Is the intersection between a subgroup, and a normal subgroup, normal in the parent group? Given $H, N \subset G$ and $N \lhd G$ is there some underlying fact or theorem for why $H \cap N$ would or would not be normal in $G$? My reasoning would be that it would be normal to $G$ as; $\forall x\in H \cap N, x \in N$, and thus it would be normal. Is this sufficent to prove this true or would I need further reasoning?
I know $H \cap N \lhd H$ due to the second isomorphism theorem, could this be extended to G some how?
Thank you for your time.
 A: This is generally false: Consider $G=S_{n}$ for $n\ge3$ and $H=\langle(ab)\rangle=\{e,(ab)\}$
where $(ab)\in S_{n}$ is a two cycle.
$H\leq G$ but is not a normal subgroup (why ?).
Let $A$ be the set of all two cycles in $S_{n}$ and $N=\langle A\rangle$then
$N\trianglelefteq G$ (why ?)
Now 
$$
H\subseteq N\implies H\cap N=H
$$
thus the intersection is not normal in $G$ as $H$ is not.

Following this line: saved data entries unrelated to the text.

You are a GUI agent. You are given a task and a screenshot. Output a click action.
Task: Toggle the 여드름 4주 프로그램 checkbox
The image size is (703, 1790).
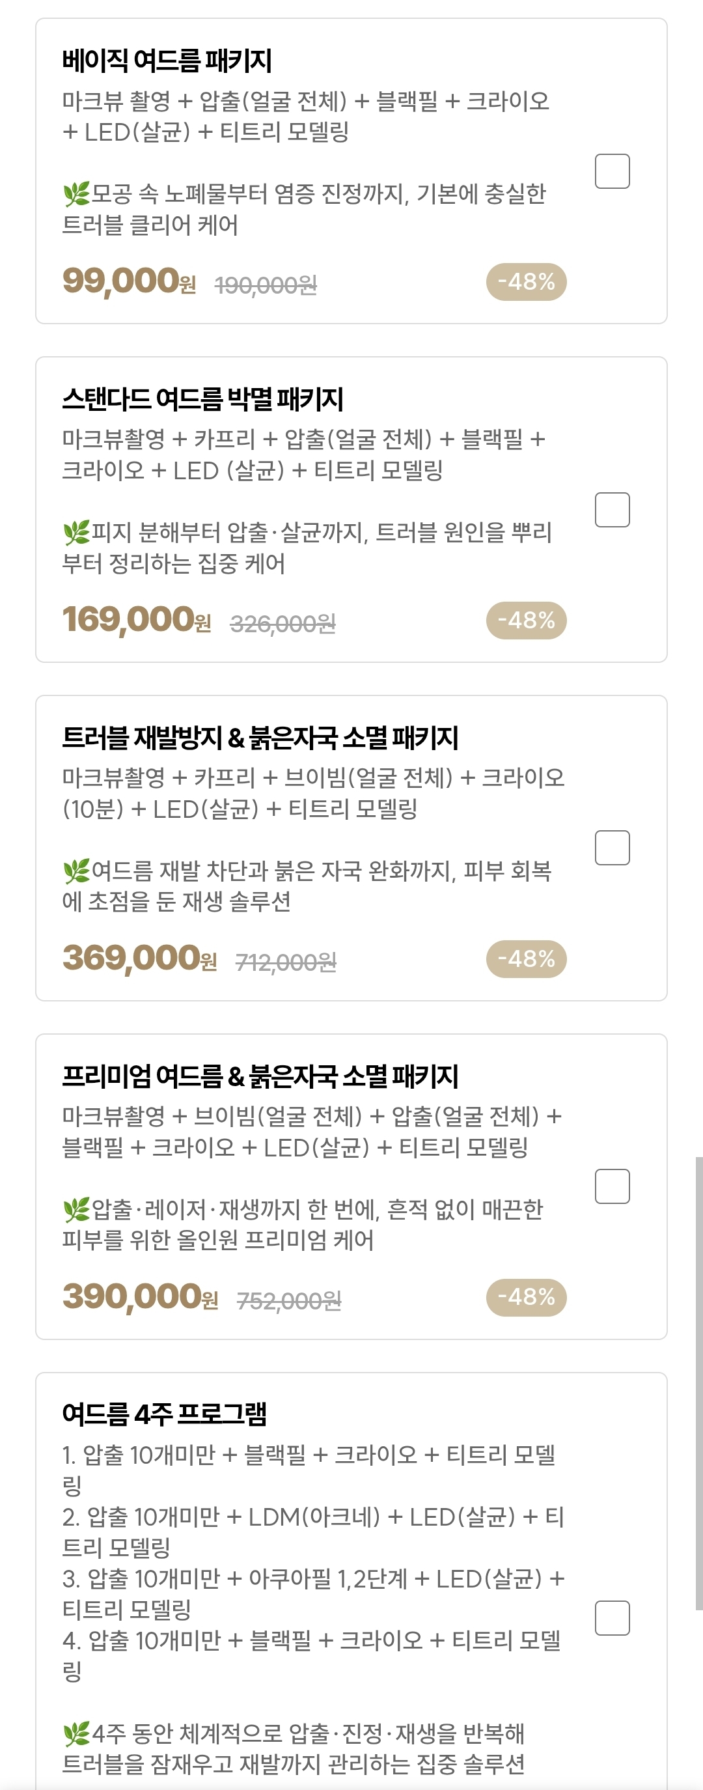(x=612, y=1618)
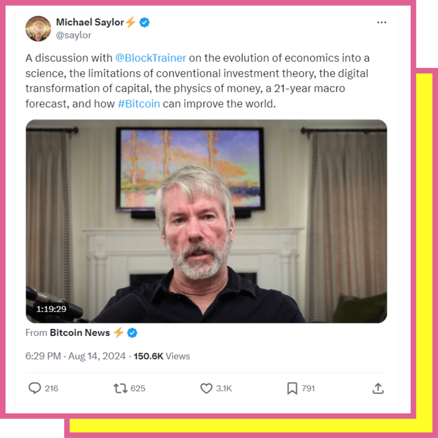Open the Bitcoin News source link
The height and width of the screenshot is (438, 438).
(x=80, y=333)
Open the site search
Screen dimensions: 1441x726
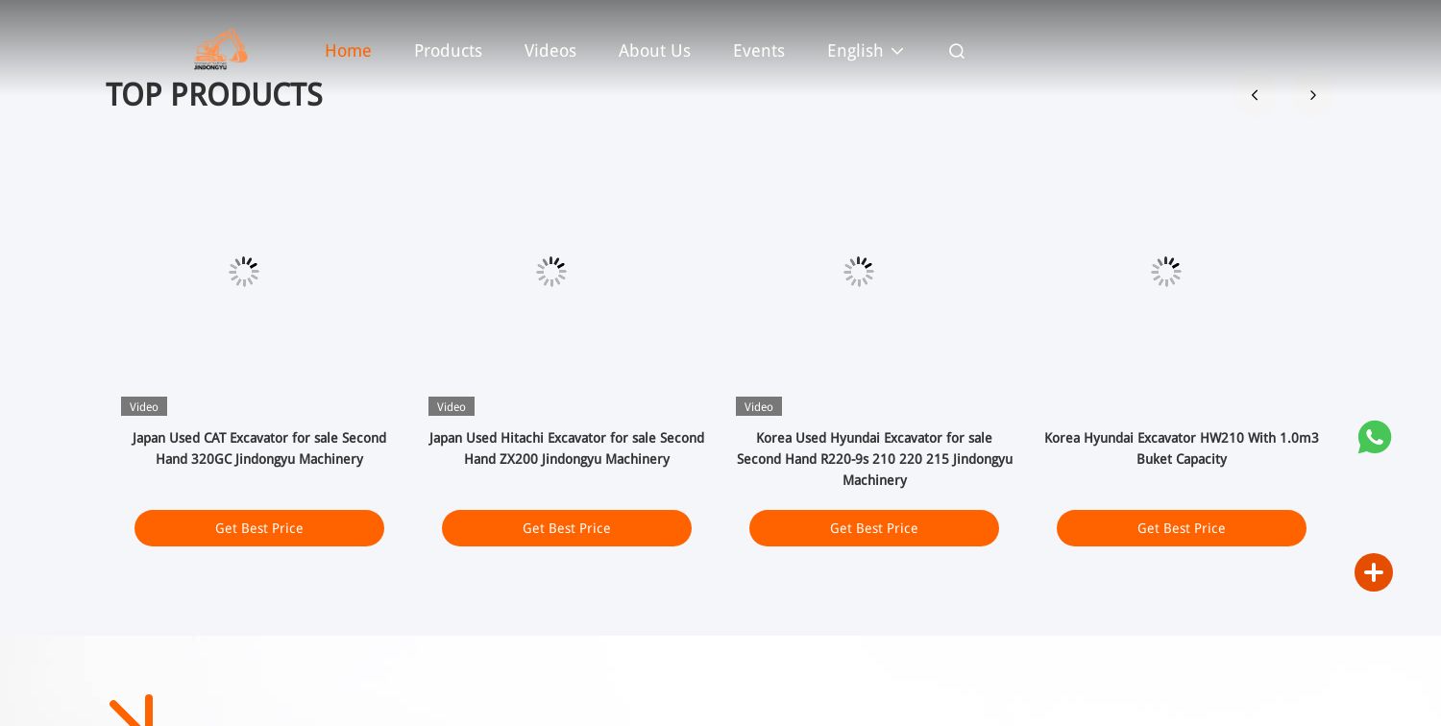[956, 51]
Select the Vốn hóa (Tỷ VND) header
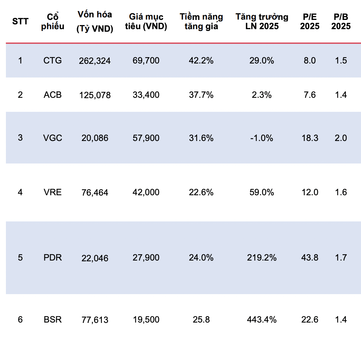 (x=94, y=21)
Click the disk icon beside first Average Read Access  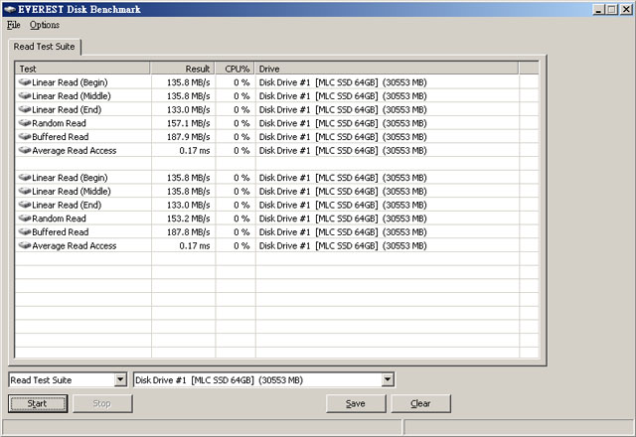25,151
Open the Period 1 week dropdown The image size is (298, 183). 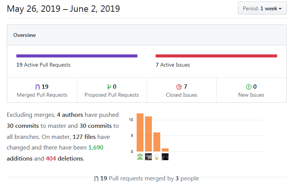pyautogui.click(x=262, y=8)
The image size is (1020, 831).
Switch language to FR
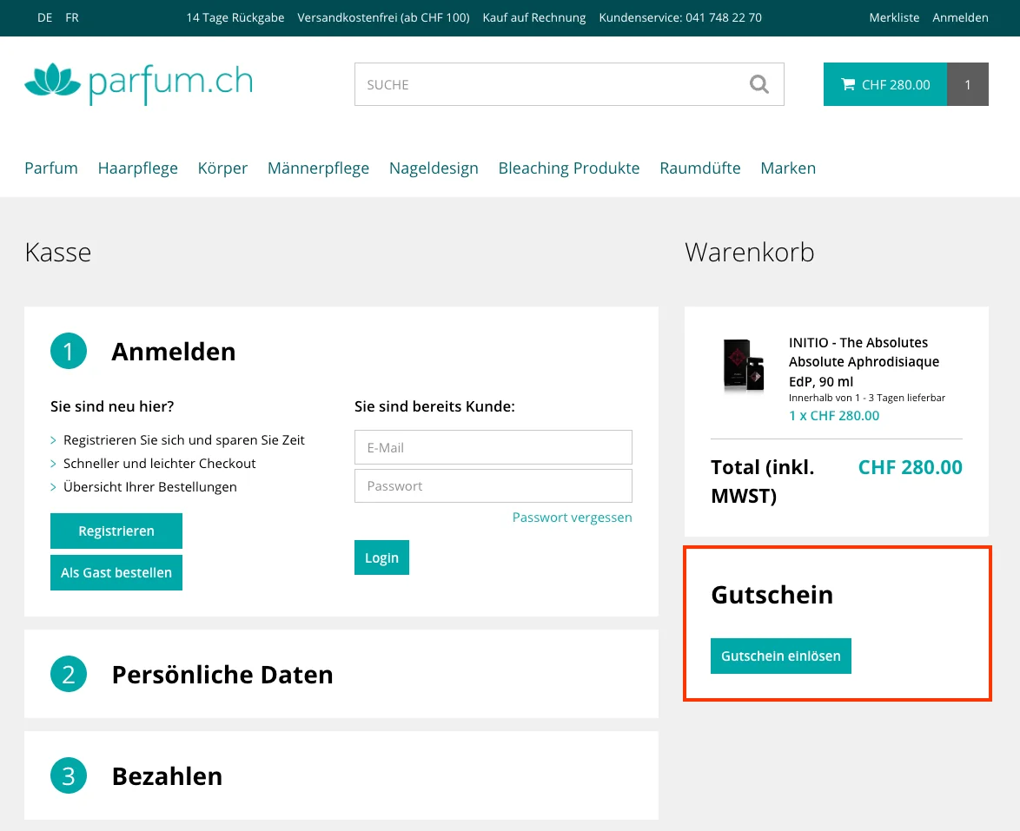(x=72, y=17)
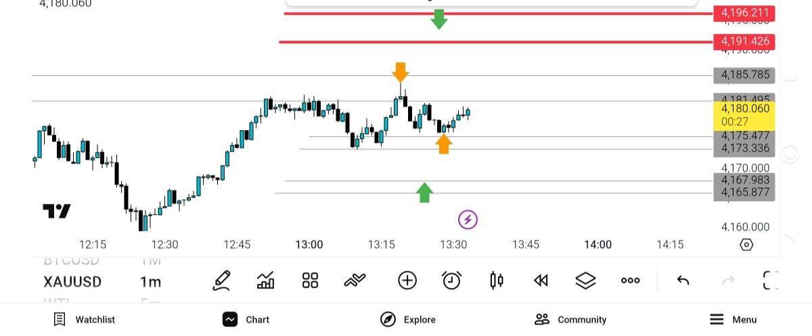Viewport: 812px width, 336px height.
Task: Open the Menu button
Action: click(x=733, y=320)
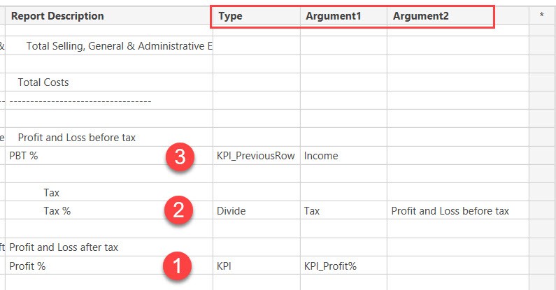The width and height of the screenshot is (556, 290).
Task: Click the red circle marker number 3
Action: point(180,157)
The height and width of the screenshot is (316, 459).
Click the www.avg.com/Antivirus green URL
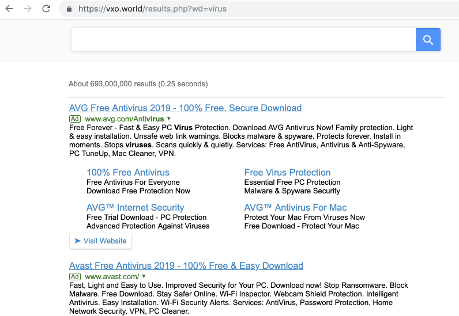[124, 119]
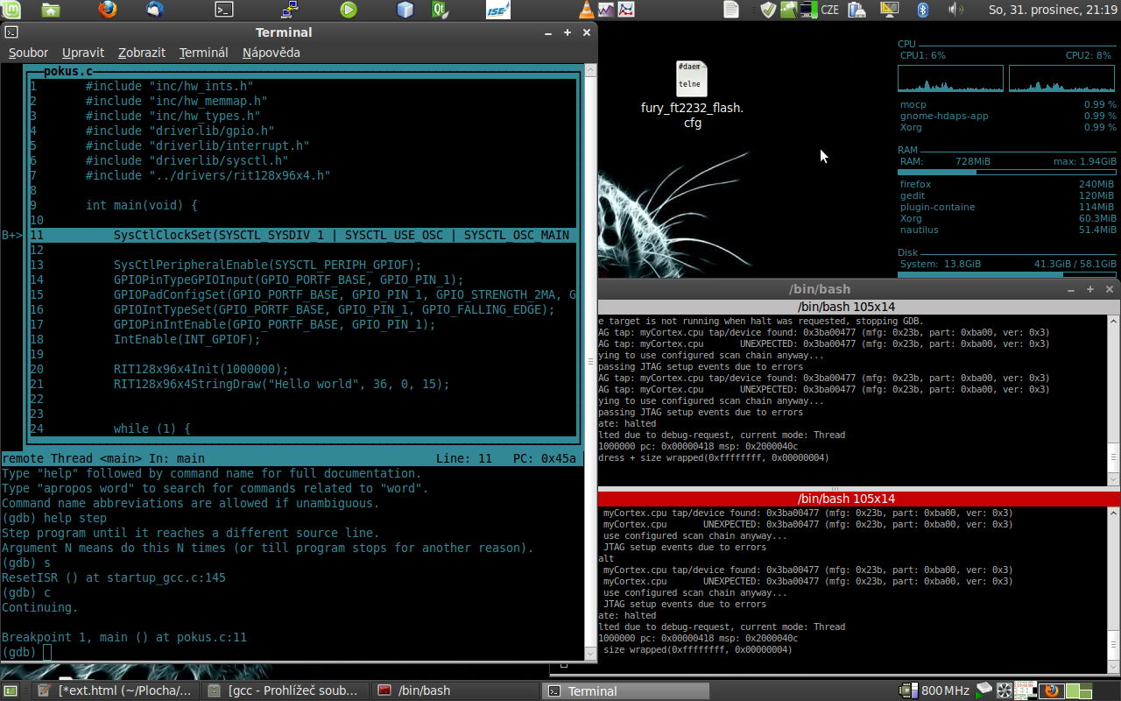Activate the red-titled lower bash pane
The height and width of the screenshot is (701, 1121).
click(858, 499)
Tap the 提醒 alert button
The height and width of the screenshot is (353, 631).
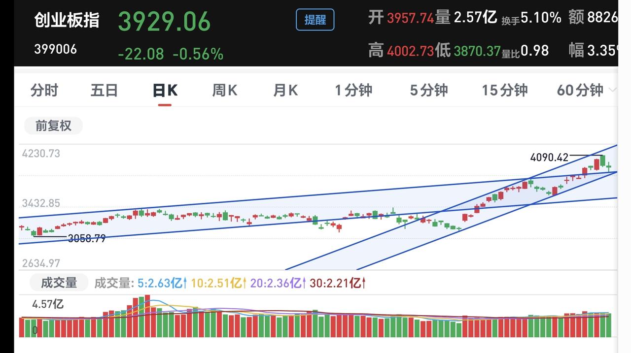tap(315, 20)
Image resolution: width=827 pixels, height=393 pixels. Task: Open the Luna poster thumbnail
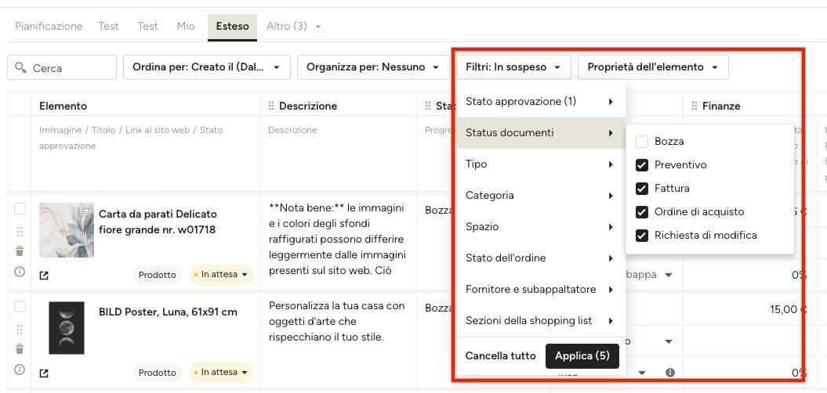(67, 328)
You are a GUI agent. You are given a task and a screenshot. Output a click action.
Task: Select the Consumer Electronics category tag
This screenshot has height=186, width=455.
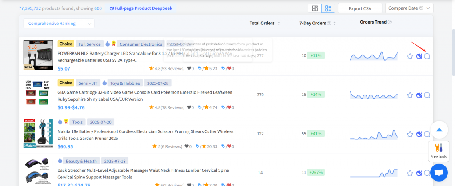(x=141, y=44)
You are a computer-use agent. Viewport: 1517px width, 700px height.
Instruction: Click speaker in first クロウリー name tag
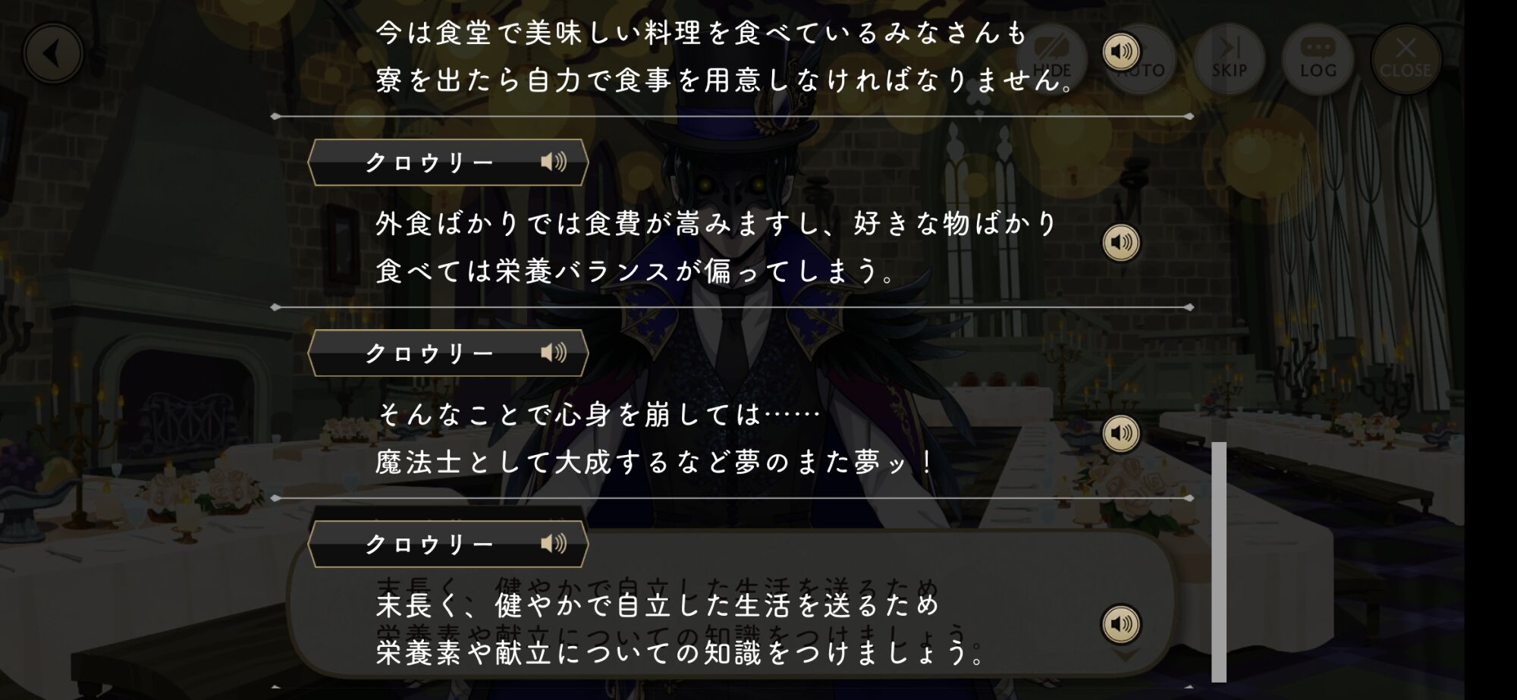click(554, 162)
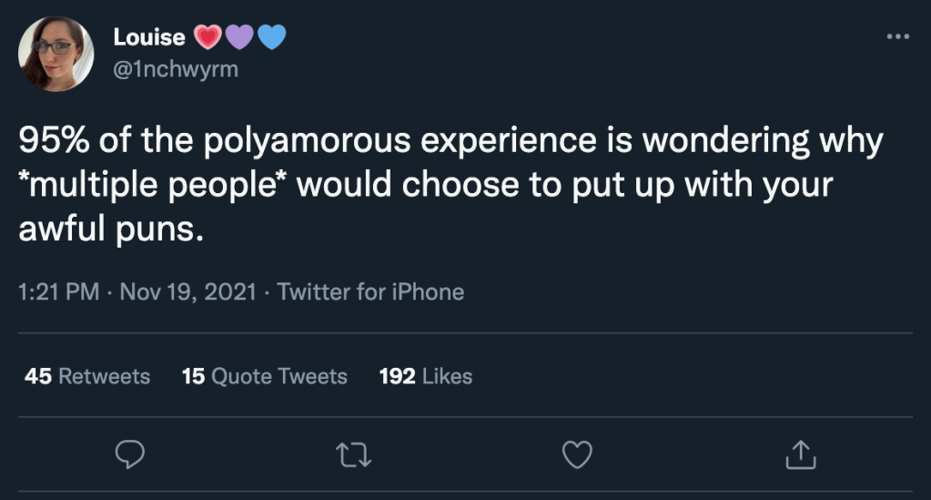Viewport: 931px width, 500px height.
Task: Click the phrase *multiple people* in the tweet
Action: tap(152, 185)
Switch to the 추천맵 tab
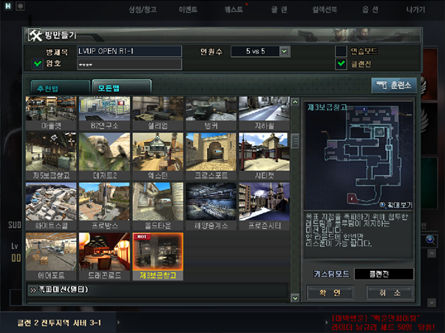The image size is (445, 333). point(57,87)
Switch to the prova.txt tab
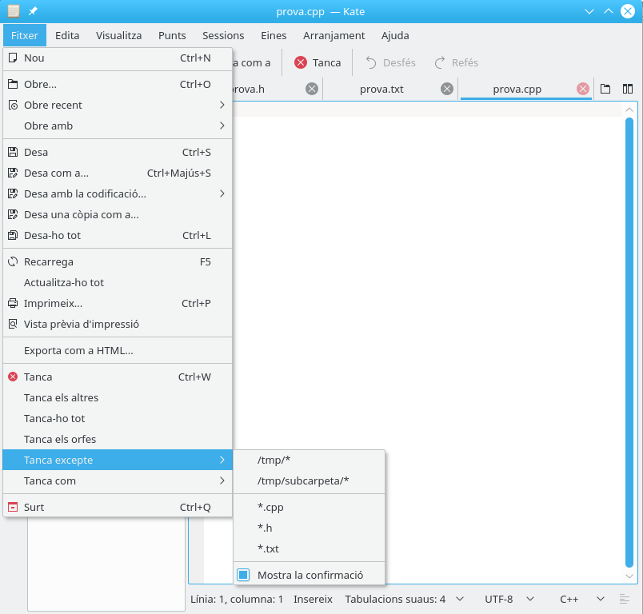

Note: the fact that $H\cap N\trianglelefteq H$ is simple and we do
not need the second isomorphism theorem - if $h\in H$ then 
$$
h^{-1}Hh=H
$$
since $H$ is a group.
$$
h^{-1}Nh=N
$$
since this is true for all $g\in G$ and in particular to elements
of $h$. thus if $x\in N\cap H$ and $h\in H$ we have it that 
$$
h^{-1}xh\in H\cap N
$$
which proved the normality of $H\cap N$ in $H$.
In general, I don't know about sufficient and necessary conditions
for this to hold. There are, however, some simple sufficient conditions
such as that that the order of $H,N$ are co prime (why ?)
A: Although your solution is correct, your $N$ is just $S_n$ (although it is true that this is a normal subgroup and the rest of the proof works). To generate $S_n$, we don't even need all two cycles, only $(1 2)$, $(1 3)$, $\dots$, $(1 n)$ is enough (because if you want to move $i$ to $j$, where $i \neq 1$, you only need to apply $(1 i)$ and then $(1 j)$. The remaining element is for $1$).